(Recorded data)
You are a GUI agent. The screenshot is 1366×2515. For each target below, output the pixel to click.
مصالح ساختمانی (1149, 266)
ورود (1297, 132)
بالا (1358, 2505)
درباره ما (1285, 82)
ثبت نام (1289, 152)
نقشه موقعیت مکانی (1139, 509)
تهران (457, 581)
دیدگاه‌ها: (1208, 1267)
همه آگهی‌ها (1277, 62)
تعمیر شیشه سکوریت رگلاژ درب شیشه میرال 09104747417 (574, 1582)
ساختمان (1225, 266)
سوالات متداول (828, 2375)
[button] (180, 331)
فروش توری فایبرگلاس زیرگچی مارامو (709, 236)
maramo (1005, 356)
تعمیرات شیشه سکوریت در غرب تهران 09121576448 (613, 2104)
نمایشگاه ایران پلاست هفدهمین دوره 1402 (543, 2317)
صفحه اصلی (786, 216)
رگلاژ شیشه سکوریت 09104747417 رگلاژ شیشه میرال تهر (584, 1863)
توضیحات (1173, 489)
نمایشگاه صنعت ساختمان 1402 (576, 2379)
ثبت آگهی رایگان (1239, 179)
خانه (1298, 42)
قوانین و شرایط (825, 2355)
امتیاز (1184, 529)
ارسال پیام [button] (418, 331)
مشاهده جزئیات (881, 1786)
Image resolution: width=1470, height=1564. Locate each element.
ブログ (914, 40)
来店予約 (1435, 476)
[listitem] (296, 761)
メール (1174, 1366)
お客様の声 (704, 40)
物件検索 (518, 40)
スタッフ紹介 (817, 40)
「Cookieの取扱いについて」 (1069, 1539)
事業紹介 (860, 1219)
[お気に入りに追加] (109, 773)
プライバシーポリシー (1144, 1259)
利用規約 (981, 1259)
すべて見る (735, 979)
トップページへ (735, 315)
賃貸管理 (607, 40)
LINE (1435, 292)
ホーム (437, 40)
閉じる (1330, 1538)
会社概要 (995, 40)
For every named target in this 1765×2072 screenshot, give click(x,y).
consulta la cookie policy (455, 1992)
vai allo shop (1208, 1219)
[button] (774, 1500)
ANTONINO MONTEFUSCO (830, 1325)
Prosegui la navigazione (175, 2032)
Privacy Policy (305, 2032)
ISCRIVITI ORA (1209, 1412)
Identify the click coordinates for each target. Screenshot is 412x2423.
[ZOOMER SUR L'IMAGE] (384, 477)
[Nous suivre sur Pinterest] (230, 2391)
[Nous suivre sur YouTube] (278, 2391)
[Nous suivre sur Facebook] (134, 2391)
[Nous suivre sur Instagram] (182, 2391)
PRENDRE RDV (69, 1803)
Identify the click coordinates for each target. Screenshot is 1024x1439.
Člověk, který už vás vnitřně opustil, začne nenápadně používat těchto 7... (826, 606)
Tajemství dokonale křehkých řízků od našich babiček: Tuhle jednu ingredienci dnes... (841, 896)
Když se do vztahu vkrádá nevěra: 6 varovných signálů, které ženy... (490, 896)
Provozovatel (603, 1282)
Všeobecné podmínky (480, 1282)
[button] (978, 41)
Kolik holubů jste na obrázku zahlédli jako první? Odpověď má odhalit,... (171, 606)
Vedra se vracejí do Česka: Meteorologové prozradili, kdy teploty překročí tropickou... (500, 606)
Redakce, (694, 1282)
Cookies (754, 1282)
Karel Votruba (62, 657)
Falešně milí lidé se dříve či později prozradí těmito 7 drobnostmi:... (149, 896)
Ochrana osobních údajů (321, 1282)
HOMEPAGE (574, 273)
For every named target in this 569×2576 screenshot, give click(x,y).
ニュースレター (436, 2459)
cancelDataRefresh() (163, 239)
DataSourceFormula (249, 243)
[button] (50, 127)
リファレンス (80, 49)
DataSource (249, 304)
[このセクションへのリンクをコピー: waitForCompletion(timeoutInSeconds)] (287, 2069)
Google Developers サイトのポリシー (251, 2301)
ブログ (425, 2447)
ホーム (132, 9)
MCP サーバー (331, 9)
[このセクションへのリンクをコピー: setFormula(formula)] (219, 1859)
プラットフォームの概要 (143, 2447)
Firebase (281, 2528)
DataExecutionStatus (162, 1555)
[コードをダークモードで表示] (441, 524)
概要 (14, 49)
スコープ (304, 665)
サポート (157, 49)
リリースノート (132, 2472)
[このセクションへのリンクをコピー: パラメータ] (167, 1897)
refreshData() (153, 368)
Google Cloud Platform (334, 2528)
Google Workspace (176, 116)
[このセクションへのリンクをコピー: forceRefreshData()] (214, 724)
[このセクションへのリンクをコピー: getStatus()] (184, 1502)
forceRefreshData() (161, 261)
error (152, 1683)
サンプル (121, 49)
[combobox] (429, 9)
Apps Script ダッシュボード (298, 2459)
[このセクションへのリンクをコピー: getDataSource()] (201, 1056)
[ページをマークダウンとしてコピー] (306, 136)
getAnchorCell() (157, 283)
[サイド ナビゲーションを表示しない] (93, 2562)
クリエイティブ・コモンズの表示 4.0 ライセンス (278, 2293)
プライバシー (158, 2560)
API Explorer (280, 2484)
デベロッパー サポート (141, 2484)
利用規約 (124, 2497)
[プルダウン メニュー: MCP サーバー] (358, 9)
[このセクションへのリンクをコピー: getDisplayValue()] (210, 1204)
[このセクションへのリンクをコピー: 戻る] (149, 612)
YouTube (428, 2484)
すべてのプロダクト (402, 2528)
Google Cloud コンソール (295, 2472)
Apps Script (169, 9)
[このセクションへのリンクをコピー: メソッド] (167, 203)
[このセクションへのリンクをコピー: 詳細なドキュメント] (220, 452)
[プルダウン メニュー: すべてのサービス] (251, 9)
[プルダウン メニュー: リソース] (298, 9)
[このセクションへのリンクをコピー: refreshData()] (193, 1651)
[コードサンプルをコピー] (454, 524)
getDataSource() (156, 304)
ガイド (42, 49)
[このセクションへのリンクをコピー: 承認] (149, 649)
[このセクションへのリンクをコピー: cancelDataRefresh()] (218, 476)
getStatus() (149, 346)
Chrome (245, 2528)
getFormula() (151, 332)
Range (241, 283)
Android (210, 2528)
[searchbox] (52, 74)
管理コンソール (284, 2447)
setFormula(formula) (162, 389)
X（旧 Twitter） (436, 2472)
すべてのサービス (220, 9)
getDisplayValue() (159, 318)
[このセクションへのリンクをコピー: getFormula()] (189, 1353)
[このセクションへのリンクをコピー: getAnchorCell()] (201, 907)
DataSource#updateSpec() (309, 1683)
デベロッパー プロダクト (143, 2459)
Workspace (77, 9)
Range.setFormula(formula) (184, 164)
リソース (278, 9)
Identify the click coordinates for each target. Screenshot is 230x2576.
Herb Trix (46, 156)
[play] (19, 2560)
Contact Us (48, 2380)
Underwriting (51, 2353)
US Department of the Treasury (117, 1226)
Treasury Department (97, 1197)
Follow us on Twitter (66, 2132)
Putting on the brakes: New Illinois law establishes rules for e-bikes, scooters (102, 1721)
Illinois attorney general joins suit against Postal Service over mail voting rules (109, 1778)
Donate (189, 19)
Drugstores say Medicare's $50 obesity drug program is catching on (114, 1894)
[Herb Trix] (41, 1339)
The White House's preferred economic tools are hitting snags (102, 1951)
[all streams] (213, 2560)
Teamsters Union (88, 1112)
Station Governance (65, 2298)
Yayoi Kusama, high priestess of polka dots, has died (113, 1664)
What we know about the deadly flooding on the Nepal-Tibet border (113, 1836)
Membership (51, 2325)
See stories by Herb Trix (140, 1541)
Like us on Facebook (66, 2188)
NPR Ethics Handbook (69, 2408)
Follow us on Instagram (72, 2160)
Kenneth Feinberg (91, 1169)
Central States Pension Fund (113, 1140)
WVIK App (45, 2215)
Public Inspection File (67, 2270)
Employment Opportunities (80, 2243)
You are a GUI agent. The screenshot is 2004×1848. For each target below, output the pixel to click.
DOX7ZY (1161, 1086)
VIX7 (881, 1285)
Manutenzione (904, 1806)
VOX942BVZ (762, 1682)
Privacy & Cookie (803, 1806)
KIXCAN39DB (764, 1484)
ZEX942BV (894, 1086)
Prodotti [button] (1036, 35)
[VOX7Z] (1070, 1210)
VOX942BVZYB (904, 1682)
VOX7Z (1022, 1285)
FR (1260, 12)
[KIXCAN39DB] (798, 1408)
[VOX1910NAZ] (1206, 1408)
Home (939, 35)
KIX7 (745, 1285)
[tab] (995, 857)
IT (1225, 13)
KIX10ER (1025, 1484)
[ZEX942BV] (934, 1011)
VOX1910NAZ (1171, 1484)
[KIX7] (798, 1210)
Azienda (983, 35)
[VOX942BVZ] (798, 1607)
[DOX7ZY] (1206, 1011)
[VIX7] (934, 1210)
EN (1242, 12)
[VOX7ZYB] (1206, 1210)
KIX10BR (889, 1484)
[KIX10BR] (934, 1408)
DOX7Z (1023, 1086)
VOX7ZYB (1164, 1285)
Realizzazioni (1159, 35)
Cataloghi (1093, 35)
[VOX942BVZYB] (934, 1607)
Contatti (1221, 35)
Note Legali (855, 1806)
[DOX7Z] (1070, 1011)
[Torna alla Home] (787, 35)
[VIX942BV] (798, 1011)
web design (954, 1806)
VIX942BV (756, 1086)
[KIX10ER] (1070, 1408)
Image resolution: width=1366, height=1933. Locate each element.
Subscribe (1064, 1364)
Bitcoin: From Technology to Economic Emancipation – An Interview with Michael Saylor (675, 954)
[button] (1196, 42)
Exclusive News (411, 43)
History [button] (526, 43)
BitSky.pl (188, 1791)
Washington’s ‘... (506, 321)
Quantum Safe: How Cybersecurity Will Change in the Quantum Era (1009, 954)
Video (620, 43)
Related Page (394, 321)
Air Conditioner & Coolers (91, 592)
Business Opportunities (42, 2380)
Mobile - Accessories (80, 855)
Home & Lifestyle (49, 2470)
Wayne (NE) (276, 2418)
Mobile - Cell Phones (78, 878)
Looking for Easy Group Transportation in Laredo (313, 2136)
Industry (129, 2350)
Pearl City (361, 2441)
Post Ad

▸ Problem details
Print every line from the one that contains "KIX10BR (889, 1484)" to the end of the records, exactly as written, and nothing more.

▸ Output for this task
KIX10BR (889, 1484)
[KIX10BR] (934, 1408)
DOX7Z (1023, 1086)
VOX7ZYB (1164, 1285)
Realizzazioni (1159, 35)
Cataloghi (1093, 35)
[VOX942BVZYB] (934, 1607)
Contatti (1221, 35)
Note Legali (855, 1806)
[DOX7Z] (1070, 1011)
[Torna alla Home] (787, 35)
[VIX942BV] (798, 1011)
web design (954, 1806)
VIX942BV (756, 1086)
[KIX10ER] (1070, 1408)
Image resolution: width=1366, height=1933. Locate each element.
Subscribe (1064, 1364)
Bitcoin: From Technology to Economic Emancipation – An Interview with Michael Saylor (675, 954)
[button] (1196, 42)
Exclusive News (411, 43)
History [button] (526, 43)
BitSky.pl (188, 1791)
Washington’s ‘... (506, 321)
Quantum Safe: How Cybersecurity Will Change in the Quantum Era (1009, 954)
Video (620, 43)
Related Page (394, 321)
Air Conditioner & Coolers (91, 592)
Business Opportunities (42, 2380)
Mobile - Accessories (80, 855)
Home & Lifestyle (49, 2470)
Wayne (NE) (276, 2418)
Mobile - Cell Phones (78, 878)
Looking for Easy Group Transportation in Laredo (313, 2136)
Industry (129, 2350)
Pearl City (361, 2441)
Post Ad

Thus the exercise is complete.